The Cherokee Nation voted this weekend to expel some 2,800 descendants of freed slaves. In a landslide victory, the decision to revoke citizenship was supported by 76% of voters. The central question at hand is whether to offer the benefits of tribal citizenship, including medical care, to the descendants of freed Black slaves who gained full tribal memebership in the late-1800s. The tribe is defending itself against charges of racism by claiming it allowed members to simply exercise their democratic right. But pretty much any way you look at it, this seems like plain old-fashioned discrimination. There is a precedent here that could be promising for Black Indians (they have until March 12 to protest the election results).
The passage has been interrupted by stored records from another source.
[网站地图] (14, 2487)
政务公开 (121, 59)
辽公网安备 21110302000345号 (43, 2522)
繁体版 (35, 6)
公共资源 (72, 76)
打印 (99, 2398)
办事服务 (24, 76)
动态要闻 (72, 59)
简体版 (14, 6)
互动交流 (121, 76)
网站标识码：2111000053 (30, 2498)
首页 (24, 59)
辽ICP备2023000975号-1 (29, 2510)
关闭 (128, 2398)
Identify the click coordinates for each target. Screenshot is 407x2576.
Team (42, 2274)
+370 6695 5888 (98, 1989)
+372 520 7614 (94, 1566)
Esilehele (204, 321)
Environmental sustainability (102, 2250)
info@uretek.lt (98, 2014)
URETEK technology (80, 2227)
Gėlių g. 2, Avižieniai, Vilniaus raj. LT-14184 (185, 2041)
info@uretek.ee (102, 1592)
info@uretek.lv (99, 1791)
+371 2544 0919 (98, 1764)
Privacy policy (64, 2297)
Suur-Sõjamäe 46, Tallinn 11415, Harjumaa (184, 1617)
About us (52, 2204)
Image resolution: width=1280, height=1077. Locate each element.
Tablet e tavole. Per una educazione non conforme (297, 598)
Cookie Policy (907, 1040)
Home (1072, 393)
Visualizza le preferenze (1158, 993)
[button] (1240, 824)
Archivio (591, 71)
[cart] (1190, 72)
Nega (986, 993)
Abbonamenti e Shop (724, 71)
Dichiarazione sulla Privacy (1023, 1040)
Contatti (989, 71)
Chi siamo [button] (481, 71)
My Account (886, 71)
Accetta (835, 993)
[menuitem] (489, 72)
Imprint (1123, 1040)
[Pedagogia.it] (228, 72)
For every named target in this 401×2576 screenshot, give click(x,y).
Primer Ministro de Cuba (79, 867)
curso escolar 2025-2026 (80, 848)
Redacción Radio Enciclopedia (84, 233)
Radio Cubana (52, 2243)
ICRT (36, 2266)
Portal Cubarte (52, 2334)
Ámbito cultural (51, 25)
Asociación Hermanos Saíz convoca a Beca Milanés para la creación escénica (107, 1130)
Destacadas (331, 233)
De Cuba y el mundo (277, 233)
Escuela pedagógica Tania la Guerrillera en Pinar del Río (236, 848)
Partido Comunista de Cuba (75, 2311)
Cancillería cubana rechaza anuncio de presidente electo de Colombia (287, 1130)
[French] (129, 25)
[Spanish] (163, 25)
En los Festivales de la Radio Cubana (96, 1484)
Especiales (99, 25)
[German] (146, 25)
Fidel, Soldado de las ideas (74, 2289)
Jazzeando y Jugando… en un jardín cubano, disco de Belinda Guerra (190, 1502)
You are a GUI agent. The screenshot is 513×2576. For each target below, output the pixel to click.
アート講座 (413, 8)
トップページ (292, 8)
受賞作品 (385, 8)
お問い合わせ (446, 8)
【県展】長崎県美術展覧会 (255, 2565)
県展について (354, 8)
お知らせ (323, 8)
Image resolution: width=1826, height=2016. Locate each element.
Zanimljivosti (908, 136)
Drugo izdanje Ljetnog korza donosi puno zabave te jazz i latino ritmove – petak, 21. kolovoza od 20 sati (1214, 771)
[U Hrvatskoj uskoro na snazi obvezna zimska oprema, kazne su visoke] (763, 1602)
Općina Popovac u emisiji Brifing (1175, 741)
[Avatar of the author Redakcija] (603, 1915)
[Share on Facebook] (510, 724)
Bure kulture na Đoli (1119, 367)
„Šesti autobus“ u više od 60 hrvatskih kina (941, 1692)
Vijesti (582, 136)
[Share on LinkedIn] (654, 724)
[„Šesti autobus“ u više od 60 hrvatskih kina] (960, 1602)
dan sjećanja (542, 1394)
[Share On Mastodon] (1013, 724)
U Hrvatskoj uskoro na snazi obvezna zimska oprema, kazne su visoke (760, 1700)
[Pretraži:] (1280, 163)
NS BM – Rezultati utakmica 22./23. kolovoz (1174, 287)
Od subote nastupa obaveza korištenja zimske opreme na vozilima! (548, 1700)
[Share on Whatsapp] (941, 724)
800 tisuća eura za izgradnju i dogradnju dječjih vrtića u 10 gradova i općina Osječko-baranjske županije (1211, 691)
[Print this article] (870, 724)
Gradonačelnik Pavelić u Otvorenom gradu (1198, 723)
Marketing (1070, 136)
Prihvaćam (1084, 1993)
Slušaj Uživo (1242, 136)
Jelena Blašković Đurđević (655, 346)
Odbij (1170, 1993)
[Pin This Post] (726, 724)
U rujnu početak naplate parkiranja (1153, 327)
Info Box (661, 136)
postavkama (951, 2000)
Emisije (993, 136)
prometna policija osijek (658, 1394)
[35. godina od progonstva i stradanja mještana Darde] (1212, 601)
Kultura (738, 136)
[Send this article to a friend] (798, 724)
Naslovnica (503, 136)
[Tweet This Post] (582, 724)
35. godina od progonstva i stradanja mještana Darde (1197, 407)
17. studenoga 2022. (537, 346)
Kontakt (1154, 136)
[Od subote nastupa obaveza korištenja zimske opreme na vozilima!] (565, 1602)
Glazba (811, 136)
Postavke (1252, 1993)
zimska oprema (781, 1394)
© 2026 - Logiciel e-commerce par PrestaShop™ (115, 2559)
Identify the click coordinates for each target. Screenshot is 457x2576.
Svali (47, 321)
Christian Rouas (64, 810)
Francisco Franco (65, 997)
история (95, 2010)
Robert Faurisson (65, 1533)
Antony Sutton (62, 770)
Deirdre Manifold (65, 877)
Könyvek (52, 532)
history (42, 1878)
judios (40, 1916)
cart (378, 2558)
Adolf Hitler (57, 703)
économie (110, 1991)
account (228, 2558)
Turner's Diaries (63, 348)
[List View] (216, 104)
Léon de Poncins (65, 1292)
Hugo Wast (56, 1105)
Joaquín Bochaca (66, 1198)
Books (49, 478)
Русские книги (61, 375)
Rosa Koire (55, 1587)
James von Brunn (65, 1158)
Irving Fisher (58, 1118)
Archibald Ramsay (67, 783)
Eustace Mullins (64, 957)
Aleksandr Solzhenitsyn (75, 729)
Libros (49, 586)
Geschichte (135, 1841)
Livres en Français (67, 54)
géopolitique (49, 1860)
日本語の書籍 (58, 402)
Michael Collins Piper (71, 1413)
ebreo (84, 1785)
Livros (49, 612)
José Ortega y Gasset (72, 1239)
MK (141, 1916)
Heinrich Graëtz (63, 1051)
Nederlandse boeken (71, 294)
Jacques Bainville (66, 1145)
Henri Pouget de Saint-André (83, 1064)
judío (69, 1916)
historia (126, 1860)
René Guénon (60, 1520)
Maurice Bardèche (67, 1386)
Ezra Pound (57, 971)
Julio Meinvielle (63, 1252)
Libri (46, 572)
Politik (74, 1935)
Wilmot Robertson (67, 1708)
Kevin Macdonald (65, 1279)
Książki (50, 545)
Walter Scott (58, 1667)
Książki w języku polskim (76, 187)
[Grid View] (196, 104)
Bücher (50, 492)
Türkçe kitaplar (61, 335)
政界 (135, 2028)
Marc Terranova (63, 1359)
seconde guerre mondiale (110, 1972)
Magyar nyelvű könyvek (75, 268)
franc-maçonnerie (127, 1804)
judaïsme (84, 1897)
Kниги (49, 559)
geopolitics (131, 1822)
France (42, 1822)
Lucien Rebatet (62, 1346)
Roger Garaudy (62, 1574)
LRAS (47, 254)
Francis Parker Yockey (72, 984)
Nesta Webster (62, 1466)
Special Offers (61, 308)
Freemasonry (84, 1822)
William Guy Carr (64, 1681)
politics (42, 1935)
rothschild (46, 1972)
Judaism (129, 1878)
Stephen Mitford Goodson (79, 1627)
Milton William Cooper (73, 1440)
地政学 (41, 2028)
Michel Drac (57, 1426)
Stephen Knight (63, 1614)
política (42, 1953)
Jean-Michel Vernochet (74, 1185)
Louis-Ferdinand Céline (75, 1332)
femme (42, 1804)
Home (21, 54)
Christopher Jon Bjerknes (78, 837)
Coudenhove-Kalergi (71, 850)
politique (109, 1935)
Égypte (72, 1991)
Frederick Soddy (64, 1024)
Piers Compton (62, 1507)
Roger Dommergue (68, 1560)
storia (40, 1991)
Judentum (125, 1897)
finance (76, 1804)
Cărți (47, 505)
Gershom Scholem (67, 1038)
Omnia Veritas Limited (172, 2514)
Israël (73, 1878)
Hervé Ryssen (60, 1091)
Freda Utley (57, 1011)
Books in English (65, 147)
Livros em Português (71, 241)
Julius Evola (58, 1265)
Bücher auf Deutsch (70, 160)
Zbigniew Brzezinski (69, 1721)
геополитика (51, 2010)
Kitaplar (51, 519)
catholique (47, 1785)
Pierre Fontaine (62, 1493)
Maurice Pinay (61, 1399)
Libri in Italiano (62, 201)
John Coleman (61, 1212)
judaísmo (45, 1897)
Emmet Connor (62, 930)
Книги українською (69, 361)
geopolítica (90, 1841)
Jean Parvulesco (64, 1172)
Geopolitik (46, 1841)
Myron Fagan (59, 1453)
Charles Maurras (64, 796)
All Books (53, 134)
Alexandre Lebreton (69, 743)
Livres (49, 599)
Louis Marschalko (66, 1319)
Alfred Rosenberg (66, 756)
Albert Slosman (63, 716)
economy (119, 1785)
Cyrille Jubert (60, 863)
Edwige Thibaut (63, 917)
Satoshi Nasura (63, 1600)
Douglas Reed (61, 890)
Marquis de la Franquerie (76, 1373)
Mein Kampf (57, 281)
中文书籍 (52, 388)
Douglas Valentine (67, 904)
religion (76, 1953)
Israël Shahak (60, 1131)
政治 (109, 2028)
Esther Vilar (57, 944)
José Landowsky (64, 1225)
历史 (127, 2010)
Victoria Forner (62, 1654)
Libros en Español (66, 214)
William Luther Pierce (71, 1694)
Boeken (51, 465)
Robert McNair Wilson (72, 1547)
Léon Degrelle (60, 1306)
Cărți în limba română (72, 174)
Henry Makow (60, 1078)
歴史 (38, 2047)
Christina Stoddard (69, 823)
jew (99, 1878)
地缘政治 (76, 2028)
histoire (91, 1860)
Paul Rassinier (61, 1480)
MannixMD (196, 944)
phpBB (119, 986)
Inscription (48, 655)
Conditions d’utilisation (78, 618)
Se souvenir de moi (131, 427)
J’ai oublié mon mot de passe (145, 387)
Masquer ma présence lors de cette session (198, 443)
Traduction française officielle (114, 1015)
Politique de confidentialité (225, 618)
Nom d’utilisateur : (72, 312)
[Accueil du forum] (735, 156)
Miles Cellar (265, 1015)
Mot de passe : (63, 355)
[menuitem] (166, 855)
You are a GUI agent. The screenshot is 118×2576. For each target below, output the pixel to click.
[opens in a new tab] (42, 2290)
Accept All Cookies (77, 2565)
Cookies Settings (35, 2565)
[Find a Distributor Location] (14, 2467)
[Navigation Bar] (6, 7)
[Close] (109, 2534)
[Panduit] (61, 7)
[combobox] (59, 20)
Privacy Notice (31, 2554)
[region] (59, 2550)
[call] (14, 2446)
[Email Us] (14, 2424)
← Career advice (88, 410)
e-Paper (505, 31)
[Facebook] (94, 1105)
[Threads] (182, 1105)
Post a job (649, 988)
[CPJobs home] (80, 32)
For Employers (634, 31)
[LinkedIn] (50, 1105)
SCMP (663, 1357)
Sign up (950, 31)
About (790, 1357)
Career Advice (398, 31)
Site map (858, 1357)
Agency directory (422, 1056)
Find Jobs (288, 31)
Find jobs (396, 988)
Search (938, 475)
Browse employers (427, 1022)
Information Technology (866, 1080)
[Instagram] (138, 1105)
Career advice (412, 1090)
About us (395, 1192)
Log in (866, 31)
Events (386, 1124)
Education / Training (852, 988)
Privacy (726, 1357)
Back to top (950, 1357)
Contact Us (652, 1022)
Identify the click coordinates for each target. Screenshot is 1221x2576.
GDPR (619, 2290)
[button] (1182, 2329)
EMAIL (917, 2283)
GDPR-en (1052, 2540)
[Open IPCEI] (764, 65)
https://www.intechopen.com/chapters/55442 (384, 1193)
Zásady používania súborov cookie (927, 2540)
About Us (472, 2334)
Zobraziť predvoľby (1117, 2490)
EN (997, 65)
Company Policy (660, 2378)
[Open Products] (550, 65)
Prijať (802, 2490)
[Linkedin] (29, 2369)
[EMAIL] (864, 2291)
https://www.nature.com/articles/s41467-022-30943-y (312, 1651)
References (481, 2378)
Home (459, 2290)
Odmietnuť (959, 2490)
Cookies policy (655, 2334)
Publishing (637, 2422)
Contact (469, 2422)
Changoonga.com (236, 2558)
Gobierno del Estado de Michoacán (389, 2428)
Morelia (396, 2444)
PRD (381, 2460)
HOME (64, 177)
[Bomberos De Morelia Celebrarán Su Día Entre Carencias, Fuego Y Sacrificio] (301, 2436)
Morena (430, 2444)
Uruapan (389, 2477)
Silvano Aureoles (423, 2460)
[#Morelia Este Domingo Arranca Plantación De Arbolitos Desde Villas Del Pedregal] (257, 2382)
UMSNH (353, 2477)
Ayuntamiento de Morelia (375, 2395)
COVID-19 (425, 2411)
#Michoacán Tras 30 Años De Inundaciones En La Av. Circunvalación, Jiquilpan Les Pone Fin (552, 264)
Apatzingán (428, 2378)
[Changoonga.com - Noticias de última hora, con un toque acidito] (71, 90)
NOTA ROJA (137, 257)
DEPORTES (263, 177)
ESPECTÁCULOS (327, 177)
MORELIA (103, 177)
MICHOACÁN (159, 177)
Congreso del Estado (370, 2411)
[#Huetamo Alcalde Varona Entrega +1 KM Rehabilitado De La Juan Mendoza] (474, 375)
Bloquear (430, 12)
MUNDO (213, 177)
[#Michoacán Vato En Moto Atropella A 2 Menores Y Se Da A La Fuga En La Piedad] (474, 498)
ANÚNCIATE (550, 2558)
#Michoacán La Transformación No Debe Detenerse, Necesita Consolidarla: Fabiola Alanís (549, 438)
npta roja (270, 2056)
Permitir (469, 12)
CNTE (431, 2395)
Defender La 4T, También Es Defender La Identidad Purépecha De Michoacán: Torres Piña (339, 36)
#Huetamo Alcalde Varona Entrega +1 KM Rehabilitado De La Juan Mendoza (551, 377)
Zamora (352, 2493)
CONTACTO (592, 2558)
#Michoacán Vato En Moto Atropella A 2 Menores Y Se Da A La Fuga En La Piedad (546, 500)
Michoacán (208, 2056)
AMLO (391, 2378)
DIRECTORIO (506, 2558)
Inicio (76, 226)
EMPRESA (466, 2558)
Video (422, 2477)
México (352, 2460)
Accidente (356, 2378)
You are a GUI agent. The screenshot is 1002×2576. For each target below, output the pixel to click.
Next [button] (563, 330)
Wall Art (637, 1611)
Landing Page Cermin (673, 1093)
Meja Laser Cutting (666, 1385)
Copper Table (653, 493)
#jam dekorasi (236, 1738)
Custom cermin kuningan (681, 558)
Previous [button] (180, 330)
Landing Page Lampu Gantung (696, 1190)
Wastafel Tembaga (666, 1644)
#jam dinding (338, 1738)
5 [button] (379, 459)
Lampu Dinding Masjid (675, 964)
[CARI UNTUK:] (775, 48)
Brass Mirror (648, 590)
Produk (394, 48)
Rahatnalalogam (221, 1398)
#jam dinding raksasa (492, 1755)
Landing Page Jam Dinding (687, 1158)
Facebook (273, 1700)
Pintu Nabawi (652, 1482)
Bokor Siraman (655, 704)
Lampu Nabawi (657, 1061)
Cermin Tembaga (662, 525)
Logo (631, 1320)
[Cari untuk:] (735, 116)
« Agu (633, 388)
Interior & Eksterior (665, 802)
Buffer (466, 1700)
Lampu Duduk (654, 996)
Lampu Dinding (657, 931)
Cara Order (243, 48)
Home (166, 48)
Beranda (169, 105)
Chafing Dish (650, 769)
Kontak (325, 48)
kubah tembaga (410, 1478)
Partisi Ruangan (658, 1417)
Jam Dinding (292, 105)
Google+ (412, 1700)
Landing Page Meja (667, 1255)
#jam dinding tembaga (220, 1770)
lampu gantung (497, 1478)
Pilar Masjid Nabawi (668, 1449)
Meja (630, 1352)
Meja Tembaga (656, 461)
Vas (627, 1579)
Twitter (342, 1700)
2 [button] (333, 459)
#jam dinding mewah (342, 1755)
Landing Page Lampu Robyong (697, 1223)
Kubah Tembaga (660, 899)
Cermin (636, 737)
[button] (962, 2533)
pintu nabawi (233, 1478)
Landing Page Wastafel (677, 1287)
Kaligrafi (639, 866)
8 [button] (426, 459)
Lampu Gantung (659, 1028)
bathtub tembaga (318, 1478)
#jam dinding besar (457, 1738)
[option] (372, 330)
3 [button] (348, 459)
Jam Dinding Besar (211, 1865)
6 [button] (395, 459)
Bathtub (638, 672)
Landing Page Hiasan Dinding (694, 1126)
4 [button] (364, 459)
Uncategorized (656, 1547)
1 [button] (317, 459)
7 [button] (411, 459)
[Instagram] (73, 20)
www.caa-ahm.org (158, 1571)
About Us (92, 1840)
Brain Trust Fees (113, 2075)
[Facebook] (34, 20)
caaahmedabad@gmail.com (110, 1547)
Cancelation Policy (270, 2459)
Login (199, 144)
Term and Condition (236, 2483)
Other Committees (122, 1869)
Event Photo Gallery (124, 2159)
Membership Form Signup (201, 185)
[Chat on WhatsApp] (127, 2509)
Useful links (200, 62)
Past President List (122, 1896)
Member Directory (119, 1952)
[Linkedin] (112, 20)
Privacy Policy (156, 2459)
The AP offered this insight from Indian Law expert Jon Velie,
"The United States, when posed the same situation with the Seminoles, would not recognize the election and they ultimately cut off most federal programs to the Seminoles," Velie said. "They also determined the Seminoles, without this relationship with the government, were not authorized to conduct gaming."
Now this one is confusing: based on a list the U.S. government drew up more than 100 years ago in an effort to break-up Indian lands, the Cherokee are trying to legislate discrimination based on their participation in a crime against humanity. And now, it’s up to the U.S. to protect the rights of Black Indians by rejecting the validity of the election. There’s clearly going to be a lot more to this story and it’s making me feel like I need to go out and get this book.